PROBLEM REQUIREMENTS: Put this sentence from the SQL reference below into Spanish: "The password of a user may be modified through the ALTER USER statement."

SOURCE TEXT:
········
SET {OPTIMISTIC | PESSIMISTIC}
The structure of a table may be modified through the ALTER TABLE statement. Within the context of this statement, columns may be added, modified, or removed.
The owner of a table can be changed using the
ALTER TABLE base-table-name MODIFY SCHEMA schema-name statement. This statement gives all rights to the new owner of the table including creator rights. The old owners access rights to the table, excluding the creator rights, are preserved.
Individual tables can be set to optimistic or pessimistic with the command
ALTER TABLE base-table-name SET {OPTIMISTIC | PESSIMISTIC}. By default, all tables are optimistic. A database-wide default can be set in the General section of the configuration file with the parameter Pessimistic = yes.
If transaction early validate is used, update and delete operations use locks for the early validation. Read operations do not lock, but update and delete operations lock the updated or deleted row.
ALTER TABLE TEST ADD X INTEGER; ALTER TABLE TEST RENAME COLUMN X Y; ALTER TABLE TEST MODIFY COLUMN X SMALLINT; ALTER TABLE TEST DROP COLUMN X;
ALTER USER
ALTER USER user-name IDENTIFIED BY password
The password of a user may be modified through the ALTER USER statement.
ALTER USER MANAGER IDENTIFIED BY O2CPTG;
CALL
CALL procedure-name [parameter ...]
Stored procedures are called with statement CALL.
CALL proctest;
COMMIT
COMMIT WORK
The changes made in the database are made permanent by COMMIT statement. It terminates the transaction.
········
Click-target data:
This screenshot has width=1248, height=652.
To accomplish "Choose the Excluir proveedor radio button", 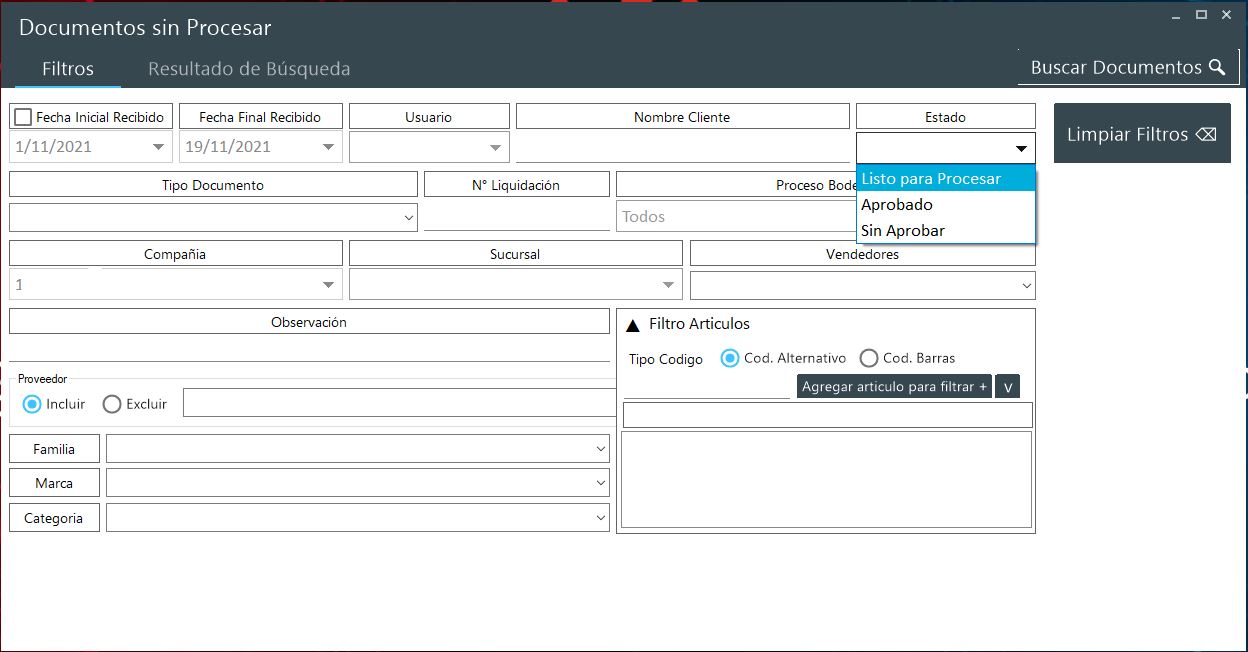I will [x=112, y=404].
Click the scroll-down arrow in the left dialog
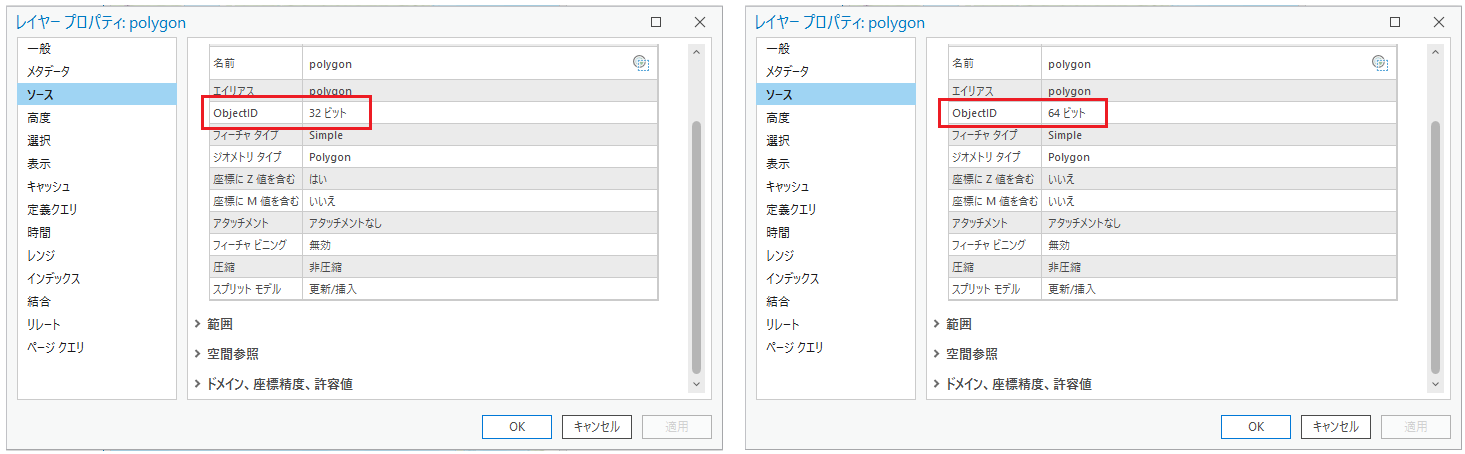This screenshot has width=1465, height=454. tap(697, 384)
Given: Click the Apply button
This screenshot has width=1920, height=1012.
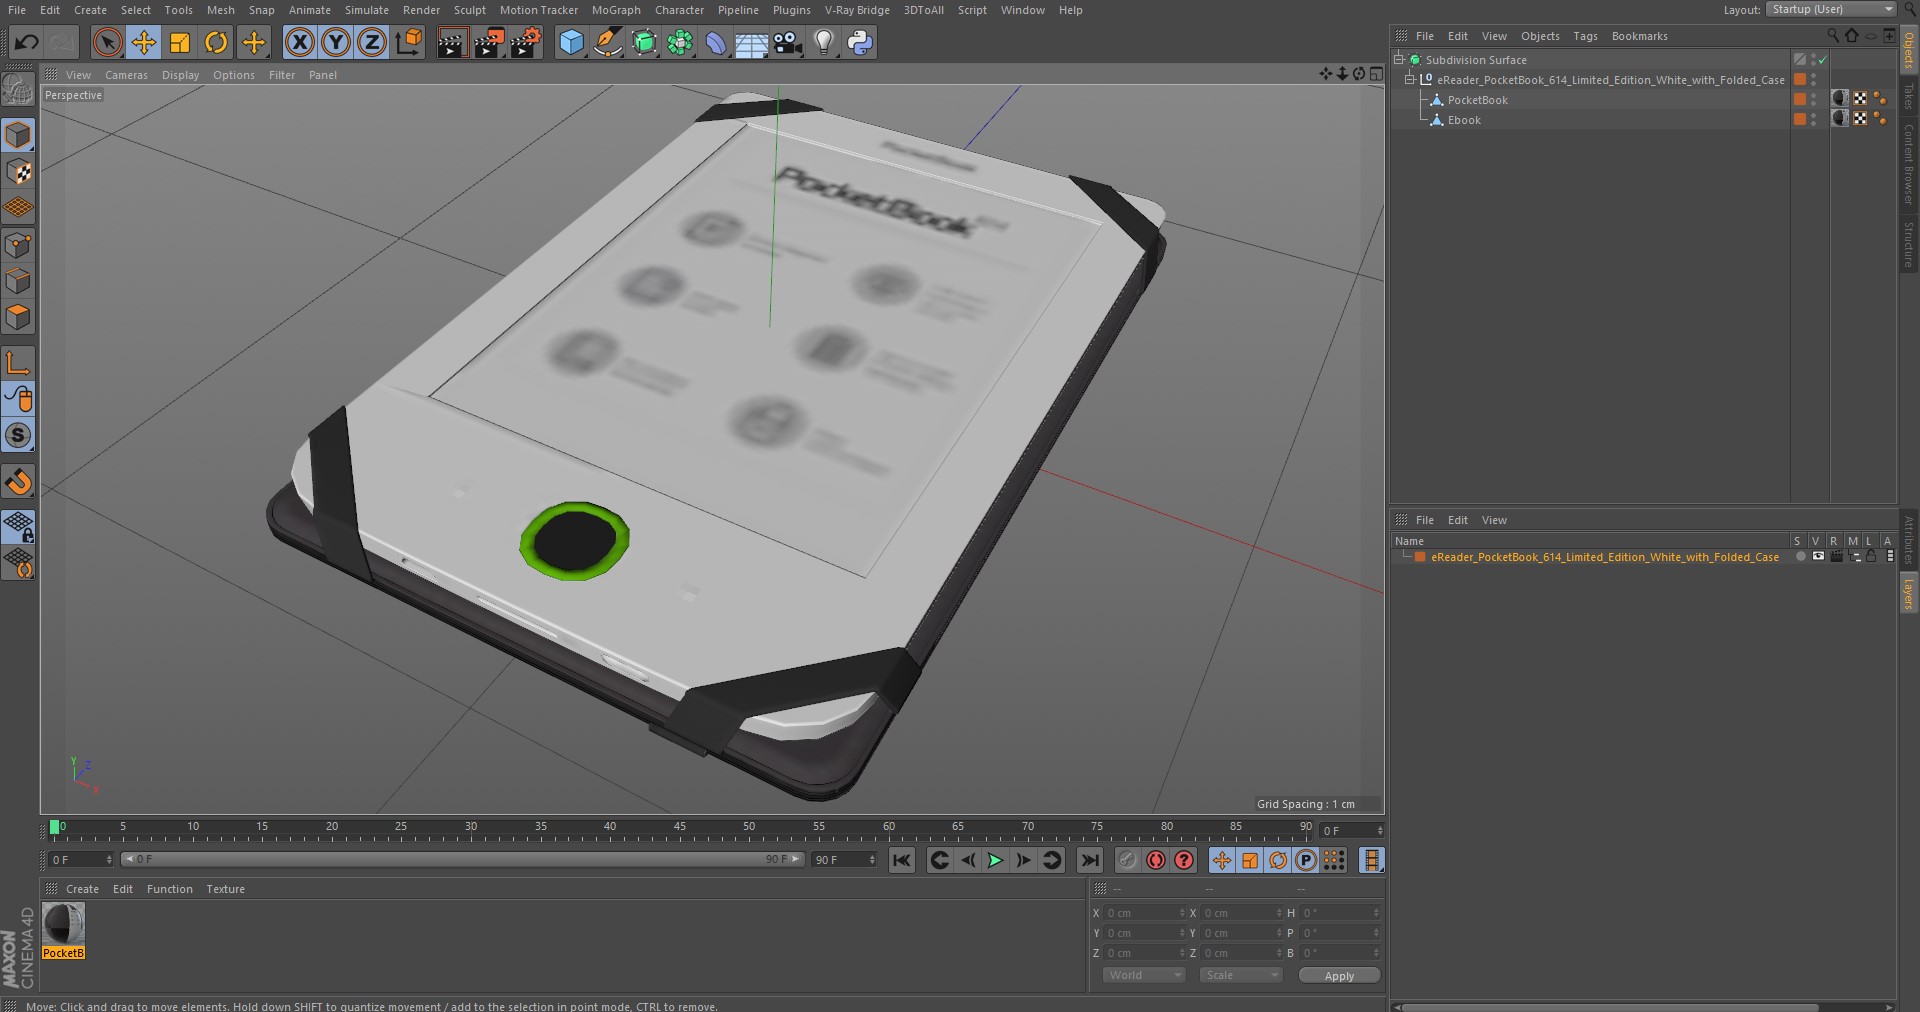Looking at the screenshot, I should (x=1339, y=975).
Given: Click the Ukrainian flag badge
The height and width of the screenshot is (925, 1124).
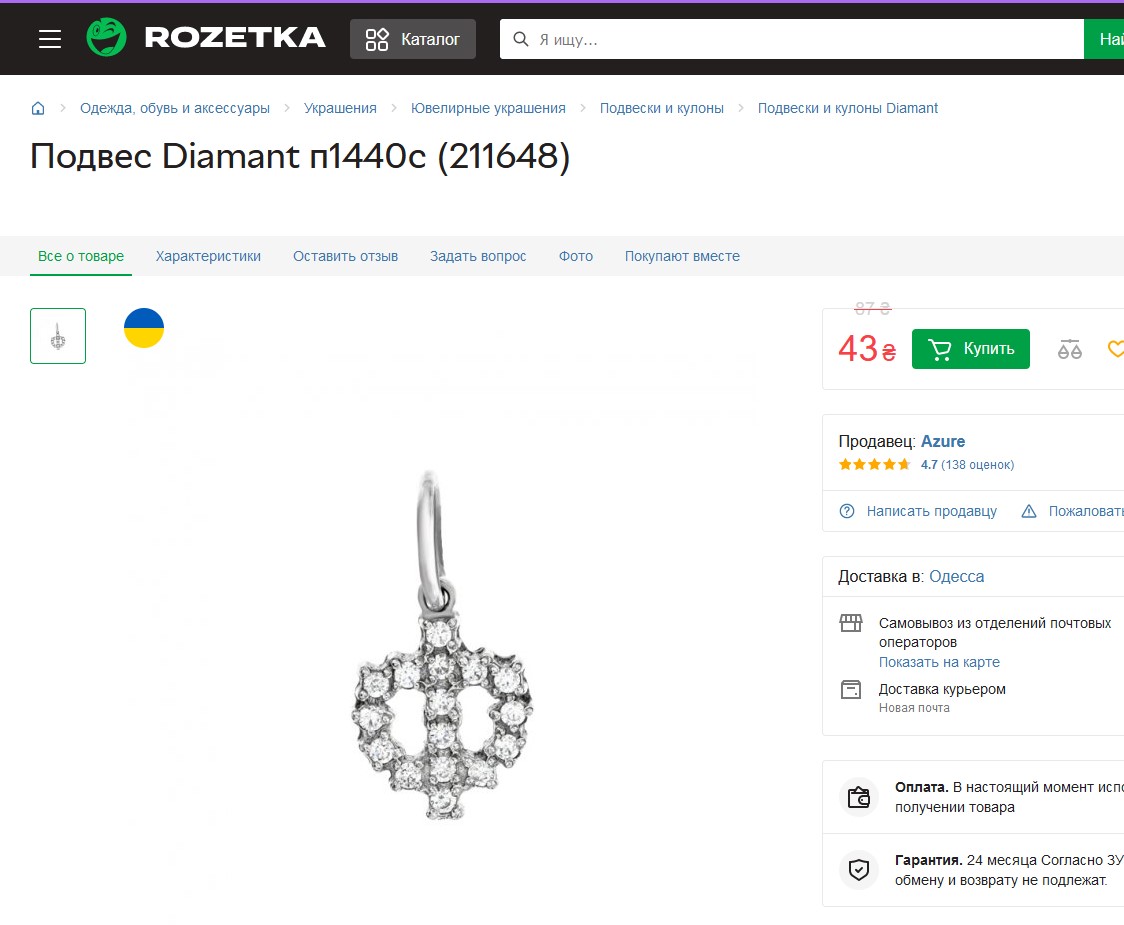Looking at the screenshot, I should coord(144,328).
········
TASK RESPONSE: La contraseña de un usuario puede modificarse mediante la instrucción ALTER USER.